RELIGIONS NEWS AGENCY (REDNA) – All religions are, at their core, about us—real people living in the world, trying to make sense of our joy and sorrow, fears and hopes. The scriptural stories, when stripped down to their essential message, teach us beautiful lessons about how we should see our lives.

The Christmas narrative, for example, is about the birth of Jesus, but it’s much more than that.  If you listen to the scriptural stories closely (both Christian and Muslim) and place real people in the story, it comes to life and speaks about the profound and transformative reality of birth.

In the “Silent Night” version of the Christmas narrative, Mary smiles while Joseph hovers protectively over mother and child. Animals provide warmth; angels sing; and shepherds visit the ”babe in the manger.” All is pure and bright.

A comfortable story, but it’s not real

If we consider the actual circumstances of the birth, a very different story emerges. Joseph and Mary had traveled from Nazareth to Bethlehem because they were required to comply with an imperial edict to be counted in a census. The 80-mile trip covered on foot and donkey’s back was arduous and long, taking at least five days. With Mary more than eight months pregnant, it must have also been quite frightening and painful.

Arriving at their destination and finding no room, they were forced to bed down in a stable—which in Bethlehem meant a cave where the animals were housed. The experience must have been both humiliating and difficult.

At this point, the gospel stories fall silent and so our imagination, by default, leaps from their arrival in Bethlehem to the scene of Mary holding the child.

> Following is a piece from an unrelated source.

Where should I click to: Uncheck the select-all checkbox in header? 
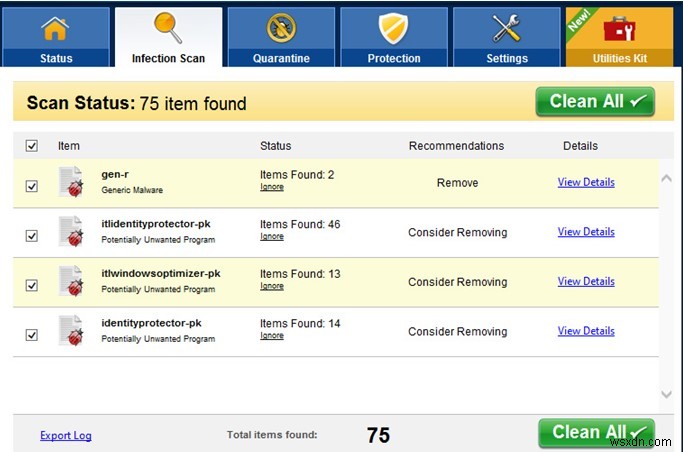[x=31, y=146]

In Surat Maryam, however, the Quran provides us with the missing piece of the story, one which agrees with unwritten Christian tradition. As the time of birth nears Mary goes off by herself and when labour grows intense, she cries out: ”Would that I had died before this!” A young girl, frightened, alone, and in pain.

Weeks later fearing for their newborn’s life because of an angry Herod, Mary and Joseph were forced to flee to Egypt—again by foot and donkey—where they lived in exile for years.

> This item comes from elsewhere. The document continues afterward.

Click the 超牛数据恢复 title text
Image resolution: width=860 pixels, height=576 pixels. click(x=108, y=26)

Considering all this, instead of the idealised pristine myth, we are confronted with a very different reality—a child born to a frightened and exhausted woman, in a filthy cave.

A few years back I received an envelope containing what appeared to be a holiday greeting card from Walid Jumblatt—the Lebanese Druze leader. Opening it, I was stunned to find a picture of an anguished child peering out through the slats of a destroyed structure. Inside, the card read ”Remember the wretched of the earth.” I recoiled at the disconnect between the other joyous cards I had been receiving and this image of pain and sorrow.

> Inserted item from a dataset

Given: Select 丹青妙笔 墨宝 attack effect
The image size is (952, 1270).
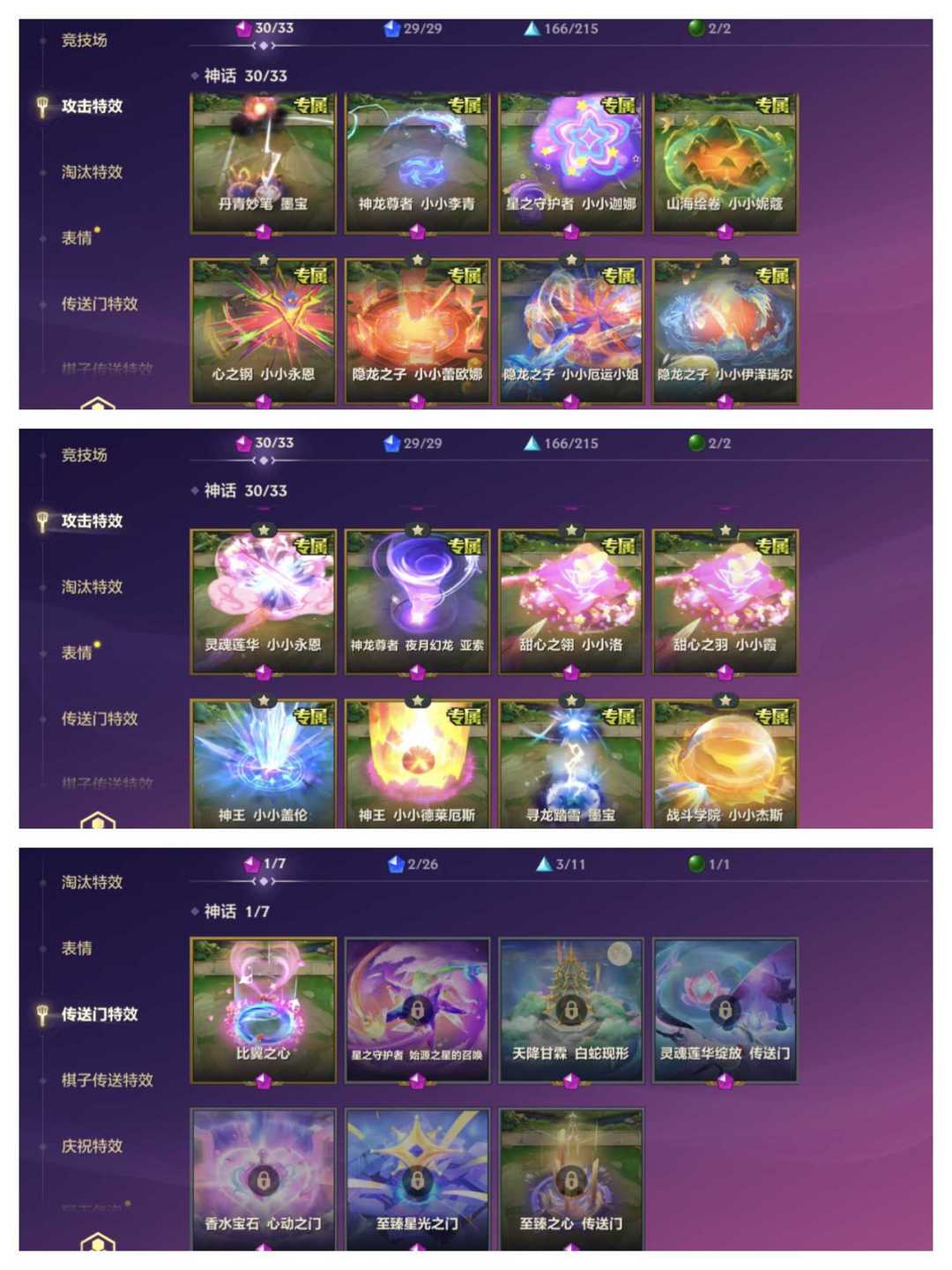Looking at the screenshot, I should pos(264,163).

The image of that little face stayed with me. I thought of Mary’s tired and dirtied face at the end of her trip along Palestine’s dusty roads, of her fear and pain, and of that little family fleeing to Egypt. They were the wretched of the earth.

What then came to mind were the hundreds of Palestinians born each day in Gaza’s devastated squalor or in exile in refugee camps; the babies born to Syrian refugees in their camps in Lebanon, Jordan, Turkey, or in transit in Europe; and their frightened parents, concerned for their newborns’ safety and survival. And I thanked Walid for reminding me of what we should never forget.

The Christmas story should not be stripped of its humanity. Its reality focuses our attention on our responsibility to see in the birth of Jesus: the faces of the outcasts for whom there is no room in the inn; the wretched for whom there is no comfort; and the frightened exiles who seek only safety and refuge.

Only then can we understand the story and spirit of Christmas. When we sing the seasonal songs of joy, we should think of them not as depictions of reality, but as aspirational—representing the vision of the world we hope to create for all children—ours and those wretched and frightened little ones too often forgotten.